View Performance Inefficiencies of Data-parallel Constructs

The Statistics Tab also contains the efficiency information for each parallel construct if they are employed by the algorithm. This data will show up under the Parallel Efficiency tab in the Statistics group.

The data parallel construct efficiency for each instance of a kernel. The column provides information that is useful for understanding the execution, and makes inferences to improve performance.

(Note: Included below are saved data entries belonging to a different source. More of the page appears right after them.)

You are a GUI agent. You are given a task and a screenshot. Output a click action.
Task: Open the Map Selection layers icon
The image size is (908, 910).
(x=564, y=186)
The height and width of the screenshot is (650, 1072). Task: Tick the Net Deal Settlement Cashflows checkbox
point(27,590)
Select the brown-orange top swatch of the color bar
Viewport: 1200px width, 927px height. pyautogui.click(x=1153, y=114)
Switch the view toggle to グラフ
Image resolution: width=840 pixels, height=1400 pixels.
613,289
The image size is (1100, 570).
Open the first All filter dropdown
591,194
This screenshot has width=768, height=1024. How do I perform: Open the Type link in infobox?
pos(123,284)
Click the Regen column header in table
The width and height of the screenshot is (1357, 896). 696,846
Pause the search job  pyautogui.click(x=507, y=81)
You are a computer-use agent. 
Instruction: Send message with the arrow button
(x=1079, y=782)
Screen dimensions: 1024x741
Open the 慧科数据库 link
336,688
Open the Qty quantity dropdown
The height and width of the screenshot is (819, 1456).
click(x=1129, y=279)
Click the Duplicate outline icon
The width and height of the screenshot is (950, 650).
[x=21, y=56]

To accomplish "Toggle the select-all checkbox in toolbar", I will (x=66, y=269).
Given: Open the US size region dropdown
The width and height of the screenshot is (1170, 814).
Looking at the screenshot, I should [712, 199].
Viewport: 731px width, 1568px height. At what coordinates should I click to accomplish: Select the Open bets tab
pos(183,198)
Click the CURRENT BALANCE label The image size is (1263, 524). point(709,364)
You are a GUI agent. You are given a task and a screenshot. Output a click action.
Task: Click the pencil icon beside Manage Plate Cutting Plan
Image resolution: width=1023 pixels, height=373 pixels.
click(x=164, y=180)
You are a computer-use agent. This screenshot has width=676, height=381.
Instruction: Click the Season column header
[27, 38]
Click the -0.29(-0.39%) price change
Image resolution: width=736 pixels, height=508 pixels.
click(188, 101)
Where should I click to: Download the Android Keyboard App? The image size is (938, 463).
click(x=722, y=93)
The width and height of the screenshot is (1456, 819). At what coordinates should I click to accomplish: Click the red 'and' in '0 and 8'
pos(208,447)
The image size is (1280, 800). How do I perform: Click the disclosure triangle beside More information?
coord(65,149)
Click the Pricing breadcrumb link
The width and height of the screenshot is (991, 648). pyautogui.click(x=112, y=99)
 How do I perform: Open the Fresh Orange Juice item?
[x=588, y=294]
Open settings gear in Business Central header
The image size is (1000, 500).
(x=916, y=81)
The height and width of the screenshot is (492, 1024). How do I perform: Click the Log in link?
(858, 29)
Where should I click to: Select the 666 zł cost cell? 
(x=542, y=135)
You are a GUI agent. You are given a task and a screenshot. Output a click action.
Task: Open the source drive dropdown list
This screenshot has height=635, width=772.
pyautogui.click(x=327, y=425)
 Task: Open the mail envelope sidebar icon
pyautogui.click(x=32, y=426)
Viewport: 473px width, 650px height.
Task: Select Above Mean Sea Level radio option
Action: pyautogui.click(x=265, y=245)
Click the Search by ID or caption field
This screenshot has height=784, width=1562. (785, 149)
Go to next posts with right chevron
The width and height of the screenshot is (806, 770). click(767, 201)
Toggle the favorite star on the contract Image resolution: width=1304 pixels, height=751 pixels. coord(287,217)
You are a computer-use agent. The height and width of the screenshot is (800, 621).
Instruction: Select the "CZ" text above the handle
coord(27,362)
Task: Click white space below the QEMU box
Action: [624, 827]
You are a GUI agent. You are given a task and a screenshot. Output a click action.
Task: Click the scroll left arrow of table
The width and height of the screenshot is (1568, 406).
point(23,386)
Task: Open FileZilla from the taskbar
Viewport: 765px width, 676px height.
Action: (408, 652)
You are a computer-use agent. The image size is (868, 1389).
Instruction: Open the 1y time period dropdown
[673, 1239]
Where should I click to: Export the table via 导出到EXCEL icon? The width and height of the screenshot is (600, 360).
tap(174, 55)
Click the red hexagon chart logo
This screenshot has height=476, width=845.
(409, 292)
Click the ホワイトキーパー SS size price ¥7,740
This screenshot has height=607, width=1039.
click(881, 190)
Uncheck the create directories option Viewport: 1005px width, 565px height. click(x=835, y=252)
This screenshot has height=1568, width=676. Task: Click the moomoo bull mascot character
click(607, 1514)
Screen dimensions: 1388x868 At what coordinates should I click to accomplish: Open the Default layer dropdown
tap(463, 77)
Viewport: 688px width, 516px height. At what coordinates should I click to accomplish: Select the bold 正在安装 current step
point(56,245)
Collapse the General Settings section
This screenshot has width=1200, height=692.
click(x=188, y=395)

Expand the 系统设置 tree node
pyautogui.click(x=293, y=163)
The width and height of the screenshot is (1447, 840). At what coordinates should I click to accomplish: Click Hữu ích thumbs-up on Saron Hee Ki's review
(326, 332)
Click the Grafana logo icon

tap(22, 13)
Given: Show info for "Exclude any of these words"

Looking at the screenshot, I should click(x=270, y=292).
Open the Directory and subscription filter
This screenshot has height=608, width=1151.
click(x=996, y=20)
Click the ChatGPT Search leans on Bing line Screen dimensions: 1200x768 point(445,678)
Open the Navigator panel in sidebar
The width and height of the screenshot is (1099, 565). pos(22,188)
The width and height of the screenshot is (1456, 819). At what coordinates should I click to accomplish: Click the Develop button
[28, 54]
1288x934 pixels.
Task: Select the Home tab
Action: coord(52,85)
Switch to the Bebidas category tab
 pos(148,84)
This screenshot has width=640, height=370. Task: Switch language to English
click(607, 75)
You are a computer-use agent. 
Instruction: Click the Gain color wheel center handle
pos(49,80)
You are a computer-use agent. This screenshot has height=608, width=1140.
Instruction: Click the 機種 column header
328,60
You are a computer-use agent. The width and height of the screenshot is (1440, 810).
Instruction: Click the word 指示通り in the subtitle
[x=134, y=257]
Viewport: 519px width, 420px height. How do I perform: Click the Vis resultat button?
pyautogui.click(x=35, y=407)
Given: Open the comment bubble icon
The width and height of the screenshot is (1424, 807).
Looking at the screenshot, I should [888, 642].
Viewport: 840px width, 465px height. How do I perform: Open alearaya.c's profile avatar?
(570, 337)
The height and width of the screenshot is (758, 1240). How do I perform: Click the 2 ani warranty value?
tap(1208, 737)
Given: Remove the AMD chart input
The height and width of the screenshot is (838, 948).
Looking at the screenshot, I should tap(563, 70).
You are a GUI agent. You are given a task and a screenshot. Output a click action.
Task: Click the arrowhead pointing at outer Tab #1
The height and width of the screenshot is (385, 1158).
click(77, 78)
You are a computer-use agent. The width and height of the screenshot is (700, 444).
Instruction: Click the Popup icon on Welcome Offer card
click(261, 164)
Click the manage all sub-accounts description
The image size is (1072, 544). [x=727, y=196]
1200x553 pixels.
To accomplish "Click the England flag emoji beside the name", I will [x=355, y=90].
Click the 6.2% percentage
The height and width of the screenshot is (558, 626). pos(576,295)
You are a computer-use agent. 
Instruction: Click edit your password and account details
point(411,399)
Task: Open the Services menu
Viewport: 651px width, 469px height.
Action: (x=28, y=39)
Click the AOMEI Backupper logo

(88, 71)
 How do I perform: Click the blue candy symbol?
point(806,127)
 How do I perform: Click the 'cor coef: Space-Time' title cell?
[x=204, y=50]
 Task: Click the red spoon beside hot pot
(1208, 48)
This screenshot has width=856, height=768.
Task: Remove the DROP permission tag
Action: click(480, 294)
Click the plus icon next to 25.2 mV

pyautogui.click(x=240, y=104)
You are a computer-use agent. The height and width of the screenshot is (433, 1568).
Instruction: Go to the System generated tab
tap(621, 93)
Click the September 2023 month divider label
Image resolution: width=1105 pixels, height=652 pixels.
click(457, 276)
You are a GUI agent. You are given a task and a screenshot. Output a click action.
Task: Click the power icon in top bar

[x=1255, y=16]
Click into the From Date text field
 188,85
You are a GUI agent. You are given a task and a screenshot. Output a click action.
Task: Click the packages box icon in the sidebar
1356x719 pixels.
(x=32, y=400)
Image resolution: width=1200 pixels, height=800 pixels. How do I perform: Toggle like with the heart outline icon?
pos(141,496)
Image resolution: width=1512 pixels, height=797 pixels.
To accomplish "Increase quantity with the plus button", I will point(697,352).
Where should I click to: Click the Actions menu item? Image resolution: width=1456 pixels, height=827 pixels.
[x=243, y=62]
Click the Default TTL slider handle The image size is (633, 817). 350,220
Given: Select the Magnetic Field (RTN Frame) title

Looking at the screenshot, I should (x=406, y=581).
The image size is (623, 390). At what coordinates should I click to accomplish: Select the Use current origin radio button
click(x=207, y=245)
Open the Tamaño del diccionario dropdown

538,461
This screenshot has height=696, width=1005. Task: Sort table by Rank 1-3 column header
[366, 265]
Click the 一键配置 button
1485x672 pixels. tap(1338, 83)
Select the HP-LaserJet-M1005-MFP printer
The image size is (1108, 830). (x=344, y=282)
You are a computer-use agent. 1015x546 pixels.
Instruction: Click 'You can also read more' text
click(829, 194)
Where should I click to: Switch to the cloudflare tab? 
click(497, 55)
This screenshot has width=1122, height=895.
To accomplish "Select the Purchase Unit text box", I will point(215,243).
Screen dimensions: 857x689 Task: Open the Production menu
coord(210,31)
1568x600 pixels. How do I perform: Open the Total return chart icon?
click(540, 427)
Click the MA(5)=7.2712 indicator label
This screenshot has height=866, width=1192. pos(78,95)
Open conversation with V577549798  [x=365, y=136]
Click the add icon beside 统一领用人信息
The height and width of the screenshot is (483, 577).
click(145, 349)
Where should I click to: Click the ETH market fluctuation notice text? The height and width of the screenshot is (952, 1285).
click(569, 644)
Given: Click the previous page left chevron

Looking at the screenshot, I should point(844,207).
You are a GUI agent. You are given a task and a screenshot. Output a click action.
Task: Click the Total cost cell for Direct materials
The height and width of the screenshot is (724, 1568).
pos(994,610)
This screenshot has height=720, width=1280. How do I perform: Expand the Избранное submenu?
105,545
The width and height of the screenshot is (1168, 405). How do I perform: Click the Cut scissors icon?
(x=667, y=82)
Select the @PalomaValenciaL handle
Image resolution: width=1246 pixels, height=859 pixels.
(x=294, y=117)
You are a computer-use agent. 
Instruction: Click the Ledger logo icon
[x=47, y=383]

The parallel algorithms are nested under the kernel name when the kernel name can be demangled correctly.
The Efficiency column indicates the efficiency of the algorithm, when associated with the algorithm name. For the participating worker threads, the efficiency column indicates the efficiency of the thread while participating in the execution. This data is typically derived from the total time spent on the parallel construct and the time the thread spent participating in other parallel constructs.
Task Count column indicates the number of tasks executed by the participating thread.
Duration indicates the time the participating thread spends executing tasks from the parallel construct.
CPU time is the Duration column data expressed as a percentage of the wall clock time of the parallel construct.
Other Time will be 0 if the thread fully participates in the execution of tasks from the parallel construct. However, in runtimes such as Intel® oneAPI Threading Building Blocks, the participating threads may steal tasks from other parallel constructs submitted to the device to provide better dynamic load balancing and throughput. In such cases, the Other Time column will indicate the percentage of the total wall clock time the participating thread spends executing tasks from other parallel constructs.
Fork Imbalance indicates the penalty for waking up threads to participate in the execution of tasks from the parallel construct. For more information, see Startup Penalty.
Join Imbalance indicates the degree of imbalanced execution of tasks from the parallel constructs by the participating worker threads. For more information, see Data Parallel Efficiency.